I cannot claim to have read all
the short stories of Bhabendranath Saikia. But I must have missed only a
very few. From what I have read of world literature in translation, there
is no doubt in my mind that his stories are great literature by any
standard. No wonder, among Assamese short writers he is one of the very
few whose publications have at times gone into the fourth or fifth
edition. I have often felt sorry for my friends who cannot read Assamese
for what they have missed of Bhaben Saikia’s works.
A genius is a person of
exceptional intellectual creative power or other natural ability or
tendency. And that was what my friend was. What made him a far better
genius was that he was such a gentle soft-spoken and considerate genius.
My deepest source of sorrow is that my friend has gone on a journey from
which there is no returning.
I spoke of being in his debt.

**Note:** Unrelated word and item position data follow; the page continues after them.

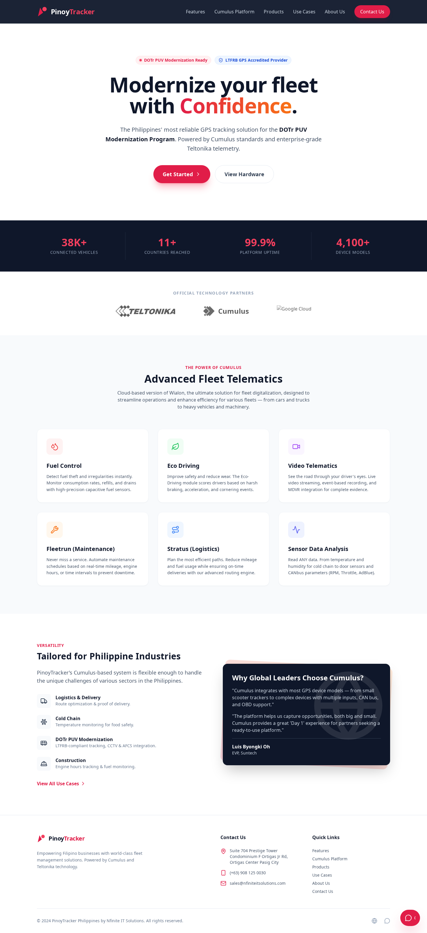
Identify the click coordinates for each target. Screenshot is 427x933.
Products (274, 11)
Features (195, 11)
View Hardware (244, 174)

I
had taken on the task of translating his novel Antareep some years
ago. This was a work that remained incomplete. He was anxious that I
should finish the work. Did he have a premonition about his end being
near? I feel miserable about having let him down. But I think he has
forgiven me. There are goodbyes that one wishes that one never has to say.
This is one of them. May you rest in eternal peace, my friend.